In 1929 Althouse made his first appearances at major European opera houses, appearing at the Berlin State Opera, the Staatsoper Stuttgart, and the Royal Swedish Opera, mainly as Turiddu and as Canio. That same year he also performed in concerts with the Eaton Choral Society in Toronto. In 1930 he sang at the Chicago Civic Opera as Tannhauser and Siegmund. In 1931 he sang the title role in Stravinsky's Oedipus rex with the Philadelphia Orchestra under conductor Leopold Stokowski. He sang Tristan and Siegfried in concert with the orchestra the following year. In 1933, he sang Tristan in San Francisco.

After a thirteen-year absence, Althouse returned to the Met on February 26, 1933, for a special concert honoring Giulio Gatti-Casazza.
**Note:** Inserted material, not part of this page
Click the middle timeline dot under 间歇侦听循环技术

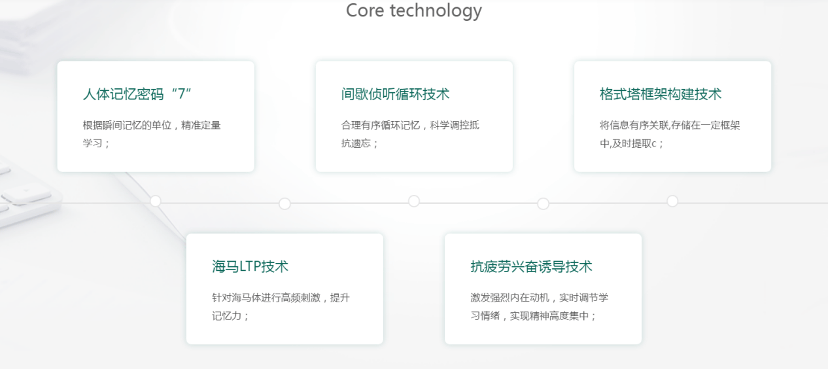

He next appeared on stage as Siegmund in Die Walküre on February 3, 1934, with Frida Leider as Brünnhilde. He appeared annually at Met for the next six years, singing such roles as Aegisth in Elektra, Loge in Das Rheingold, Pinkerton, Tristan, Walther von Stolzing, and the title role in Lohengrin. Althouse made his last appearance at the Met during a Sunday Night Concert on February 18, 1940.

Althouse retired from the stage in 1945, after which he dedicated himself to teaching. Amongst his pupils were Richard Tucker, Eleanor Steber, Astrid Varnay, University of Southern California Voice Chair Margaret Schaper, Dean Verhines, and Léopold Simoneau.

He died on February 6, 1954, in Manhattan, New York City, and was buried in Ferncliff Cemetery and Mausoleum in Hartsdale, New York.